I still get my New York Times delivered every morning. But I usually read it on my iPhone or iPad, since a print subscription gets me through the digital pay wall. My magazines are still piled in somewhat dusty stacks in the living room. But when I DO read them (again – print buys digital) it’s mostly on the iPad. You get the drift.
I also read most of my books on my Kindle app. Currently I have maybe 10 in varying stages of consumption. I like the freedom to “carry” my weightless books wherever I go. I read one entire book last summer on my iPhone during daily Prague Metro trips.
Digital is always there. Especially when you’re always on the go. But news apps and e-books have to compete constantly with Facebook and Twitter and all the other social media apps you carry along. Which can – and DO – suck up all the air in the room. Or time in your life. Note I said I read ONE book last summer. And that only because there’s no wifi connection underground.
I am not alone in this discovery, apparently. The US Census Bureau data just released this week show that bookstore sales rose by 2 and a half percent last year — the first such increase since 2007! In fact, e-book sales fell in 2015 — while old fashioned print sales rose. For many – that pile of books on the kitchen table still seems to compel us to pick one up and retire with it to the couch.
Fact is — much as I love my digital print apps – when a newspaper is sitting in front of me, I can save one or two of the sections to read later. Which can be a lot harder to do with constantly refreshing digital content burying the older stories. You can say news is meant to be read immediately. And you’d be right. But there’s a lot which passes for news these days which can wait a few days. Just ask the geniuses at Twitter who are trying to destroy the much loved chronological timeline tweet feed in favor of Facebook-like, algorithm-chosen “most important” tweets.
As for magazines – unless I’m traveling – I tend not to read the digital versions — even after I’ve diligently downloaded them, chuckled approvingly at Time’s digital front page (which always comes together in ways weird and wonderful) and left one open at a video extra on my iPad as an incentive. The real thing is so much easier to leaf through, gulp down a thought or column or photo — and move on.

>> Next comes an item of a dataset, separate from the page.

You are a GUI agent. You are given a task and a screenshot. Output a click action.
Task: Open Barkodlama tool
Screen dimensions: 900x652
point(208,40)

So I live in a world where print and digital mesh. Somewhat seamlessly. A kind of Never Land for pre-Millenial generations. Flexible. As portable as I want to make it. Always available anywhere in any form.
Right now I’m going to grab the Science Times section of today’s print version of the Times and read a few stories. While I eat a greasy, mayonnaise loaded tuna sandwich. Try that on the iMedia glass screens. You’ll never get them clean.